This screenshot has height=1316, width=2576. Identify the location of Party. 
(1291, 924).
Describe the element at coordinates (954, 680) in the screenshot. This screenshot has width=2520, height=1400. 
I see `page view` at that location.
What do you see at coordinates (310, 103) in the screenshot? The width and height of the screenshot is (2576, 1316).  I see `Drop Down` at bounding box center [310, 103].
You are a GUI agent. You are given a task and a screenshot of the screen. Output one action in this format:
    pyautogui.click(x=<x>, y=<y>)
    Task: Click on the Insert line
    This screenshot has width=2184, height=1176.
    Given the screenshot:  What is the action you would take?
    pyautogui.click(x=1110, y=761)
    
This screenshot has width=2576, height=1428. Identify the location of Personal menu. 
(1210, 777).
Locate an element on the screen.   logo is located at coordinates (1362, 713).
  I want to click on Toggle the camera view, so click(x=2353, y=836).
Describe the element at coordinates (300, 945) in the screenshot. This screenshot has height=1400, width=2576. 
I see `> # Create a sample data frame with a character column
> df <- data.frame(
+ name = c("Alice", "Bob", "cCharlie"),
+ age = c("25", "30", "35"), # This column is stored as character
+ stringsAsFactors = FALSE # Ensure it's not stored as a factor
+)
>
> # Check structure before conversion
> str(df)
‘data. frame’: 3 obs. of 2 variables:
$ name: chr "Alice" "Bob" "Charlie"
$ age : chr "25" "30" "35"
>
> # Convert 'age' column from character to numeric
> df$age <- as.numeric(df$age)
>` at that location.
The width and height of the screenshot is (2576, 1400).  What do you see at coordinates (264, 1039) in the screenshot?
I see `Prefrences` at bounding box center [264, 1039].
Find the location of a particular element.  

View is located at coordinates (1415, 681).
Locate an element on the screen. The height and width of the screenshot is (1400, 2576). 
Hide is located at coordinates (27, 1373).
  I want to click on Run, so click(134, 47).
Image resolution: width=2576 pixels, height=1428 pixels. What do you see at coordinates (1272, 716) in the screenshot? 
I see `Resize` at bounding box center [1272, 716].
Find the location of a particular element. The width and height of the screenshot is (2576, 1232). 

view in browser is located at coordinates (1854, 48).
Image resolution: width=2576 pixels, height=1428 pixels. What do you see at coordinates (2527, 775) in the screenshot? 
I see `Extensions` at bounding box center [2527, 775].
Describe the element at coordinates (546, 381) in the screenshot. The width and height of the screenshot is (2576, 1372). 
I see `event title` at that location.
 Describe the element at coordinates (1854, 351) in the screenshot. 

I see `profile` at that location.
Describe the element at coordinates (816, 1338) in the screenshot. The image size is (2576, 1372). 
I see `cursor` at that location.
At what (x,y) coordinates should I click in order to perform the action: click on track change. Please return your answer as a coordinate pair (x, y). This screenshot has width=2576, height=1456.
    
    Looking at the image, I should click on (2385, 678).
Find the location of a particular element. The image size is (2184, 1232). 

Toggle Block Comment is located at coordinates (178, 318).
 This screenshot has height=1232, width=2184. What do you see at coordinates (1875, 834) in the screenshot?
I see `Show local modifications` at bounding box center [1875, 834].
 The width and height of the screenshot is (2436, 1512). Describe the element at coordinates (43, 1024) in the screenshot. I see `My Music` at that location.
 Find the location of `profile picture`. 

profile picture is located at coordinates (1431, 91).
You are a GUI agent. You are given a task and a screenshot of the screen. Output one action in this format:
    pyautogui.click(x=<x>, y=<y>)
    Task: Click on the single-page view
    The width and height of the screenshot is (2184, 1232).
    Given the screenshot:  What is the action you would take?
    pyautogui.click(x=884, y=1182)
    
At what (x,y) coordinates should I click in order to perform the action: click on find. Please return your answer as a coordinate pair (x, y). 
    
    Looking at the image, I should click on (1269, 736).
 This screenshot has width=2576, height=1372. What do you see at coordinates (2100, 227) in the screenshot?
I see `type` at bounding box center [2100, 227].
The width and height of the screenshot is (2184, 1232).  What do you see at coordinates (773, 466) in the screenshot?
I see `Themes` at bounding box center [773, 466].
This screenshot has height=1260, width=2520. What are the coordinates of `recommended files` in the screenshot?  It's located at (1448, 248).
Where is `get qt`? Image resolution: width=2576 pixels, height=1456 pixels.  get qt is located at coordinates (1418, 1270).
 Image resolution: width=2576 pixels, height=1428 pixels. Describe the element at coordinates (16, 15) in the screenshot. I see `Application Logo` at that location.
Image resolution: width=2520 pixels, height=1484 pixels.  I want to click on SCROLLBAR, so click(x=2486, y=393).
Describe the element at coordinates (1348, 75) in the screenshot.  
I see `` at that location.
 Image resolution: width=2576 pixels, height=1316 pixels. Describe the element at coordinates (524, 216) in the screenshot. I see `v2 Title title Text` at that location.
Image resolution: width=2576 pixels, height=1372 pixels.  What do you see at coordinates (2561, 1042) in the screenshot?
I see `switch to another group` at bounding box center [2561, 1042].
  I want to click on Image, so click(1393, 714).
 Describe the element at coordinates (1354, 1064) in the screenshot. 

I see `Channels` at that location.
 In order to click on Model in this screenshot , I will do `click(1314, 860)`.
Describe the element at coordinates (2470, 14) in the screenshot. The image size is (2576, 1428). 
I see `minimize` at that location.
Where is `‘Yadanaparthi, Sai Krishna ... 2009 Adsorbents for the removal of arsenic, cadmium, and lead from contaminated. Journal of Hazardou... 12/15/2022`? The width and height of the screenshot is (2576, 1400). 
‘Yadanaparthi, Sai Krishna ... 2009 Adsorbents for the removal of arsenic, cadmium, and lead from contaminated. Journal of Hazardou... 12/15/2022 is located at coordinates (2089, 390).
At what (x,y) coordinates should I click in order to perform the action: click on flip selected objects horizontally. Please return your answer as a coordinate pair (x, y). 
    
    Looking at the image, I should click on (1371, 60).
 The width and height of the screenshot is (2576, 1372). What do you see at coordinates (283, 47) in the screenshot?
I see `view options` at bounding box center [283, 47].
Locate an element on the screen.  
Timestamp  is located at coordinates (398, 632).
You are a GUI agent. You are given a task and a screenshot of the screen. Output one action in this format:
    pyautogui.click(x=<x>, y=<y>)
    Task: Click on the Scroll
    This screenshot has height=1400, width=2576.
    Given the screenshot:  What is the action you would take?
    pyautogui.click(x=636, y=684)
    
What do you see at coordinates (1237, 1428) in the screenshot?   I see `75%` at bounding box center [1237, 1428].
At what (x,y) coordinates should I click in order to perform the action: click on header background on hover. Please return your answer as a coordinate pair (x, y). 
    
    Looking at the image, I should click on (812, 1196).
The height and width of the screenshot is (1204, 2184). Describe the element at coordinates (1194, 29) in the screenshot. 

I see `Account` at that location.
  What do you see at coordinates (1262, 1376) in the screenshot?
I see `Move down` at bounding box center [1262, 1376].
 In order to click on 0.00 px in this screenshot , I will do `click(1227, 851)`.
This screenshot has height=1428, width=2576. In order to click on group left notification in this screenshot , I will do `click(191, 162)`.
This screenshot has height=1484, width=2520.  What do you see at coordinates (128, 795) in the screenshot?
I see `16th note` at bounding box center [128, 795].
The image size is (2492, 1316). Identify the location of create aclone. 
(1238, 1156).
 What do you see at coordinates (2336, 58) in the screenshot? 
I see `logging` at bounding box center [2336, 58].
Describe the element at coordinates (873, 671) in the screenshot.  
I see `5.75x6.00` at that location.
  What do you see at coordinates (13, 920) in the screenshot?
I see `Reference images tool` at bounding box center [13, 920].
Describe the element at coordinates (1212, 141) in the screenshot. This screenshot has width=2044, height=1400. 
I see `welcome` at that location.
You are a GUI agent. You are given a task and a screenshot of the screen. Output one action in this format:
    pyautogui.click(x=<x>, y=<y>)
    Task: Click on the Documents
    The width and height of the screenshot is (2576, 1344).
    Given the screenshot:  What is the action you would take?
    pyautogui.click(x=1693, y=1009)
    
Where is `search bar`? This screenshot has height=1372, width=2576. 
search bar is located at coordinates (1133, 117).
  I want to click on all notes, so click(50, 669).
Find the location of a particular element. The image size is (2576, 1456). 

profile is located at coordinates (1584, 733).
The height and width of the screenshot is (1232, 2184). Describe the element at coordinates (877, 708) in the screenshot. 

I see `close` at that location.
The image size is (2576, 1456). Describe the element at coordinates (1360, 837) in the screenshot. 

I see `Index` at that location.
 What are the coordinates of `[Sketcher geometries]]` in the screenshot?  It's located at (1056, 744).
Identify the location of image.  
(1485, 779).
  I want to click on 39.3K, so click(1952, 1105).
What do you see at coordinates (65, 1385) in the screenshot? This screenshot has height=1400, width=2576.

-=-=-=-=-

Written request:
Rewrite the entries from the line containing "1039) in the screenshot?" through the line containing "center [2527, 775].", changing "Image resolution" to "Screen resolution" and leaving everything else as it stands. Return only those lines.

Task output:
The width and height of the screenshot is (2576, 1400).  What do you see at coordinates (264, 1039) in the screenshot?
I see `Prefrences` at bounding box center [264, 1039].
Find the location of a particular element.  

View is located at coordinates (1415, 681).
Locate an element on the screen. The height and width of the screenshot is (1400, 2576). 
Hide is located at coordinates (27, 1373).
  I want to click on Run, so click(134, 47).
Screen resolution: width=2576 pixels, height=1428 pixels. What do you see at coordinates (1272, 716) in the screenshot? 
I see `Resize` at bounding box center [1272, 716].
Find the location of a particular element. The width and height of the screenshot is (2576, 1232). 

view in browser is located at coordinates (1854, 48).
Screen resolution: width=2576 pixels, height=1428 pixels. What do you see at coordinates (2527, 775) in the screenshot? 
I see `Extensions` at bounding box center [2527, 775].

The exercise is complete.